Start at the line containing "Screen dimensions: 994x1200" and stop after the line containing "coord(397,309)". Reproduce those lines of the records with "Screen dimensions" changed to "Display size", leaving everything else as it is.

**Excerpted data**:

— START —

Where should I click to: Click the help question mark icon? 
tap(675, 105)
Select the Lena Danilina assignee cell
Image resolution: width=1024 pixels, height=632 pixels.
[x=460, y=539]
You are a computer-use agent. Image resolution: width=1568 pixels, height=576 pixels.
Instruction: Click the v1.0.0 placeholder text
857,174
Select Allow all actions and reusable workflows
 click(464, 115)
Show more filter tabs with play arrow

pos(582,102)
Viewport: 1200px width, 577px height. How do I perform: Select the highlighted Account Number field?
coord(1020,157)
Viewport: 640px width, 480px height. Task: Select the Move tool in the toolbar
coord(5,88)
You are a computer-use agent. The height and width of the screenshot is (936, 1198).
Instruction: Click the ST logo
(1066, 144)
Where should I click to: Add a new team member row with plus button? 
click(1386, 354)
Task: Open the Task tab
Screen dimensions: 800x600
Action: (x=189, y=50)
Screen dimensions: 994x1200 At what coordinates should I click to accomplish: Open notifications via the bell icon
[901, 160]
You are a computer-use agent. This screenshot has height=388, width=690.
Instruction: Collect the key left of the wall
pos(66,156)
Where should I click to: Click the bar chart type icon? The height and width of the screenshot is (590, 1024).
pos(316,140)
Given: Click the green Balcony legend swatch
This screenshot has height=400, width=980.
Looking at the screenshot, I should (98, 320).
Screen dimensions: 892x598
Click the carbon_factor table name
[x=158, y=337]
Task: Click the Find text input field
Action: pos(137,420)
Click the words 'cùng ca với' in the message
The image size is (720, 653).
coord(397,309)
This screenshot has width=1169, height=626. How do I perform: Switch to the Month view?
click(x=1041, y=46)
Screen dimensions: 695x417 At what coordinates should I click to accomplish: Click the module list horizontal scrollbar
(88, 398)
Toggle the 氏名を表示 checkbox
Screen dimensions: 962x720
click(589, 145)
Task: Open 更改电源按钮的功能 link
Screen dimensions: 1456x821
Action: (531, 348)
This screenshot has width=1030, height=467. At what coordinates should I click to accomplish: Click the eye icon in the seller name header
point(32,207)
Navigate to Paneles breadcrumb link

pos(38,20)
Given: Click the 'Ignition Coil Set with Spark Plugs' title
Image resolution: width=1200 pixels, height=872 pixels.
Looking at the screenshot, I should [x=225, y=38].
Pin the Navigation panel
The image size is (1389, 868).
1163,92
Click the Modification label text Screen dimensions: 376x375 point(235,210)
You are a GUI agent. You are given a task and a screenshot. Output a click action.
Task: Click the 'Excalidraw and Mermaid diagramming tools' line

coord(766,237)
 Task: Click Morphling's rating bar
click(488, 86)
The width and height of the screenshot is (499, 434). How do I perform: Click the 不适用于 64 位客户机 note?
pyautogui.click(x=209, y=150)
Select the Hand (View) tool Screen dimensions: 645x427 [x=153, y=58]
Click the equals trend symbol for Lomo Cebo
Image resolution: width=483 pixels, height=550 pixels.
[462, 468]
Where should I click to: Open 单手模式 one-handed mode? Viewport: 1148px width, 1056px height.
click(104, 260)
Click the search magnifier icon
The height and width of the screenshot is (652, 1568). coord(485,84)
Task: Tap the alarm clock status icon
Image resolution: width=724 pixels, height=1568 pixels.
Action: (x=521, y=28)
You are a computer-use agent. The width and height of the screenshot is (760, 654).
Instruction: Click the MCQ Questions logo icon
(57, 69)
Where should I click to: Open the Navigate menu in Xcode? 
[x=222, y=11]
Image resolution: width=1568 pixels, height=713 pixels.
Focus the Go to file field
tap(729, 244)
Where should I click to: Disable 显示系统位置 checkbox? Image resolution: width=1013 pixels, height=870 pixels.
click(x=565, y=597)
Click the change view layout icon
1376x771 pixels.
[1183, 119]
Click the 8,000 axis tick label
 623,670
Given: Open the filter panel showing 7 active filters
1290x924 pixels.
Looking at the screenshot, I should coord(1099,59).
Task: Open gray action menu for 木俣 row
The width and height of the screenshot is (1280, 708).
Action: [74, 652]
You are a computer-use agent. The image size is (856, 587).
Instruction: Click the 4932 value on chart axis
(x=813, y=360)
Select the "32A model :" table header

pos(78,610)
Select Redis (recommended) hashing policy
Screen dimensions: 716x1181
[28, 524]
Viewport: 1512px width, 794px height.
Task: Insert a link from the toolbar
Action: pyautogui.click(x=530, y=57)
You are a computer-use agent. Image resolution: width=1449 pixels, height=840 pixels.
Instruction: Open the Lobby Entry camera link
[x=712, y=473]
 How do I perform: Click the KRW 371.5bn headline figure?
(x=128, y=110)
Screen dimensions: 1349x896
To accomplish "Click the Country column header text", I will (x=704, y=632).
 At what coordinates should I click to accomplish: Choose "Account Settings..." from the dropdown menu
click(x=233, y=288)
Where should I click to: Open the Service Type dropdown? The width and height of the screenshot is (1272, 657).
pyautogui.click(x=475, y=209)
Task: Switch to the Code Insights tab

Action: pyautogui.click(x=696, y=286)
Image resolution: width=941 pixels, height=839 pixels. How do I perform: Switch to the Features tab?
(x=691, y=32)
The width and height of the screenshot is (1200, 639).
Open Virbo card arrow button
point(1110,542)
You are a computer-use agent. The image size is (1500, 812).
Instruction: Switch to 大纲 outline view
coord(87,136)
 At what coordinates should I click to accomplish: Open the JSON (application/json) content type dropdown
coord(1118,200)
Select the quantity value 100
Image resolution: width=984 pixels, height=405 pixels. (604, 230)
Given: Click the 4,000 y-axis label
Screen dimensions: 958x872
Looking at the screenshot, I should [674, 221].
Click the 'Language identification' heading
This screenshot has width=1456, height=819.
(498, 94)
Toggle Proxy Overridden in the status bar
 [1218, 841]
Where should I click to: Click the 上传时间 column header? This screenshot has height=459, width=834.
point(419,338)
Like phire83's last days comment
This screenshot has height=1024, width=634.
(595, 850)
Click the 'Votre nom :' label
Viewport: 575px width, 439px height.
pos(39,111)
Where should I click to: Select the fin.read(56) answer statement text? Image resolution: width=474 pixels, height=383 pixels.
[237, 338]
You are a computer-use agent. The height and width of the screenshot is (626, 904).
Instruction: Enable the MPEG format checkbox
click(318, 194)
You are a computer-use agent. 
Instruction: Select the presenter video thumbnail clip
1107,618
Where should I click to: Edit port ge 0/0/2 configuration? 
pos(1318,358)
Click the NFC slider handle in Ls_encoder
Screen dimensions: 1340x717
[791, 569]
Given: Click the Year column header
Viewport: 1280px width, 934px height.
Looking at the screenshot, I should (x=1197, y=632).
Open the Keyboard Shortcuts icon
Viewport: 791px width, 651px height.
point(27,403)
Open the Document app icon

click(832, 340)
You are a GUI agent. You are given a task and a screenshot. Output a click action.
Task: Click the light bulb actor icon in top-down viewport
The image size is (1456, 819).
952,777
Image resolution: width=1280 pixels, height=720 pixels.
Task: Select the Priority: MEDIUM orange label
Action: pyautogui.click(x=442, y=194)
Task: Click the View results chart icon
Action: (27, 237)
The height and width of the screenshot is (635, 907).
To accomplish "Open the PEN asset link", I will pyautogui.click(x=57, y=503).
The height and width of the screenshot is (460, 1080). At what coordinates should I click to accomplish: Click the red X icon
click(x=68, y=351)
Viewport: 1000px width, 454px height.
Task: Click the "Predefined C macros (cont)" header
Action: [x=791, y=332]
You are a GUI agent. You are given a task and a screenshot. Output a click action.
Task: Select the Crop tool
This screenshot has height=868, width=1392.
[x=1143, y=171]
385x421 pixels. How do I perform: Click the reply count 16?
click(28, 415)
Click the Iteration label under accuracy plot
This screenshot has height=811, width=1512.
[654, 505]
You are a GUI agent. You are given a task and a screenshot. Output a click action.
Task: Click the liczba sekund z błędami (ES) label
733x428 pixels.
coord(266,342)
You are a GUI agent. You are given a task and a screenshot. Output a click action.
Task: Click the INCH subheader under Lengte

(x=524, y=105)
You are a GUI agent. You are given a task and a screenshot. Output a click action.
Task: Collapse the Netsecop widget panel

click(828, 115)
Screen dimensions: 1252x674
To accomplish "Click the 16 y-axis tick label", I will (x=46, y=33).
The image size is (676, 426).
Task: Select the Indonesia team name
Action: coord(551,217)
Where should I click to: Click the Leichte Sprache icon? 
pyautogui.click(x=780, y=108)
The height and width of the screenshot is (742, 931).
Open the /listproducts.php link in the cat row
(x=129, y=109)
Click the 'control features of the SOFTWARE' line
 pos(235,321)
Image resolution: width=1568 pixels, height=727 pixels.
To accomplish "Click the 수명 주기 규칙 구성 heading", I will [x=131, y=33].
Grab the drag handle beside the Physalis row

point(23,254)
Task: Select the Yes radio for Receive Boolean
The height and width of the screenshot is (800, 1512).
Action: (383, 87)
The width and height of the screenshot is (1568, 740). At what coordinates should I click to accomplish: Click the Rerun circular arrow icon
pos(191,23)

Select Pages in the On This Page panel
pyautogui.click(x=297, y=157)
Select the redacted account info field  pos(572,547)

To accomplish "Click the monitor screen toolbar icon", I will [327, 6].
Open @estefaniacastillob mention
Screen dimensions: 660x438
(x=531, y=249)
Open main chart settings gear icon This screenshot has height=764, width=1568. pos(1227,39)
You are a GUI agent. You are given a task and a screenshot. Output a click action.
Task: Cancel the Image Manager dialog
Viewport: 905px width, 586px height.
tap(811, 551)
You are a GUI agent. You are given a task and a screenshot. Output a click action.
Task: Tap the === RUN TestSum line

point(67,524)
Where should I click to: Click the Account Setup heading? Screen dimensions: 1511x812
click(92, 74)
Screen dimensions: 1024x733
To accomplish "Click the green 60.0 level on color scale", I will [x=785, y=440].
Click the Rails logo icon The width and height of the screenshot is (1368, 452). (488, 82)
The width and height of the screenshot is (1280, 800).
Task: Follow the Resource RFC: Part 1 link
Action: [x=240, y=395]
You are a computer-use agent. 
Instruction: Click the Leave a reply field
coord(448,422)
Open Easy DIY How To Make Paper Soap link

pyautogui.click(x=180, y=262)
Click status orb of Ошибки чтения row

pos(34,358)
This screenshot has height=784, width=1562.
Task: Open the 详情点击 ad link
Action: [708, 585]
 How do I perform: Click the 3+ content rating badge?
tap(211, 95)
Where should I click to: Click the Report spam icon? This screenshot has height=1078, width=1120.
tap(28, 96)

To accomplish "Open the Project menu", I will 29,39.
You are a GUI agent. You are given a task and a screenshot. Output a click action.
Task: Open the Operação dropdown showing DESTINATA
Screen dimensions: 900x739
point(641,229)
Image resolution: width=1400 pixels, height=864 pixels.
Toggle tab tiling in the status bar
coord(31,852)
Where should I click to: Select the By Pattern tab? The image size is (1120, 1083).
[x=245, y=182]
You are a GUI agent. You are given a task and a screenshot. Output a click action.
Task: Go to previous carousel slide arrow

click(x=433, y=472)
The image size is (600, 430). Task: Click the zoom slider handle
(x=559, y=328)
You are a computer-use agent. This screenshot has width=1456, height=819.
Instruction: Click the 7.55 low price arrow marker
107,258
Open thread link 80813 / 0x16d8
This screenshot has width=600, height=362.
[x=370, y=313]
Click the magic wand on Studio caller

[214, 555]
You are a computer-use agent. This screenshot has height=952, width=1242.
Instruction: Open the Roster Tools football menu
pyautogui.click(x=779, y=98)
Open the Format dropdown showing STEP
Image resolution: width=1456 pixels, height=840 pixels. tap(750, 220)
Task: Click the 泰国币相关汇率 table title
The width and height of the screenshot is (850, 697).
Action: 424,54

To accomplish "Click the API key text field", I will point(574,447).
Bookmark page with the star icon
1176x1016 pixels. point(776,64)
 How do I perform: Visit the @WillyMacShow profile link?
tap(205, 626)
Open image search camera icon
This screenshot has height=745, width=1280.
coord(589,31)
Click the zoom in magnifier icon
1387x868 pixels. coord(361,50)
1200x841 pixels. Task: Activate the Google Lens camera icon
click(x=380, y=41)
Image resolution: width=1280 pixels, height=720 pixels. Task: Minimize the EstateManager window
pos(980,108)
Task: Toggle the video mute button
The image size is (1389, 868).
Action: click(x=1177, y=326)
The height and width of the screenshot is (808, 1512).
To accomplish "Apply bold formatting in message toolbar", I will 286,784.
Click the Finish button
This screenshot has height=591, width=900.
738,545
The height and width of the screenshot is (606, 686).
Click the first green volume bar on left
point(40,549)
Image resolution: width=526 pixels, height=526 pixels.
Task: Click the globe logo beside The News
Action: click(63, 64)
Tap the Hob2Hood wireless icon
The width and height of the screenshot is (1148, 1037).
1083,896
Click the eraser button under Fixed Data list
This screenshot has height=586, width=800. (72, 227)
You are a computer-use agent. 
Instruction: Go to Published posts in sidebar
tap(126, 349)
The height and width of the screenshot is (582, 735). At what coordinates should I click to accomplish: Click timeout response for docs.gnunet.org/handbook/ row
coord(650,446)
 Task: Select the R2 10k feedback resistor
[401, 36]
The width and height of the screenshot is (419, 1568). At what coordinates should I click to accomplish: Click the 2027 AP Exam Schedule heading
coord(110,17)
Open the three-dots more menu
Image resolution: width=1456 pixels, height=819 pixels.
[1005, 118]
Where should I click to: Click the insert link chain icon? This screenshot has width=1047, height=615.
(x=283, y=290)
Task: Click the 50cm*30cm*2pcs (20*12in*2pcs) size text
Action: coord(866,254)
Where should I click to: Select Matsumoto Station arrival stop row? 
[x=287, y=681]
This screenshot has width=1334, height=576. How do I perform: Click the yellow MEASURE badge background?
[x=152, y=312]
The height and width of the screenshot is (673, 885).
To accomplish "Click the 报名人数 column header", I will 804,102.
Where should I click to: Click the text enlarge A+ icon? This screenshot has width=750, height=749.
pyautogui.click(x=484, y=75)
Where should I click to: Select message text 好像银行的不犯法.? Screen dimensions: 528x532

— END —

**Task result**:
Display size: 994x1200 At what coordinates should I click to accomplish: Open notifications via the bell icon
[901, 160]
You are a computer-use agent. This screenshot has height=388, width=690.
Instruction: Collect the key left of the wall
pos(66,156)
Where should I click to: Click the bar chart type icon? The height and width of the screenshot is (590, 1024).
pos(316,140)
Given: Click the green Balcony legend swatch
This screenshot has height=400, width=980.
Looking at the screenshot, I should (98, 320).
Display size: 892x598
Click the carbon_factor table name
[x=158, y=337]
Task: Click the Find text input field
Action: pos(137,420)
Click the words 'cùng ca với' in the message
The image size is (720, 653).
coord(397,309)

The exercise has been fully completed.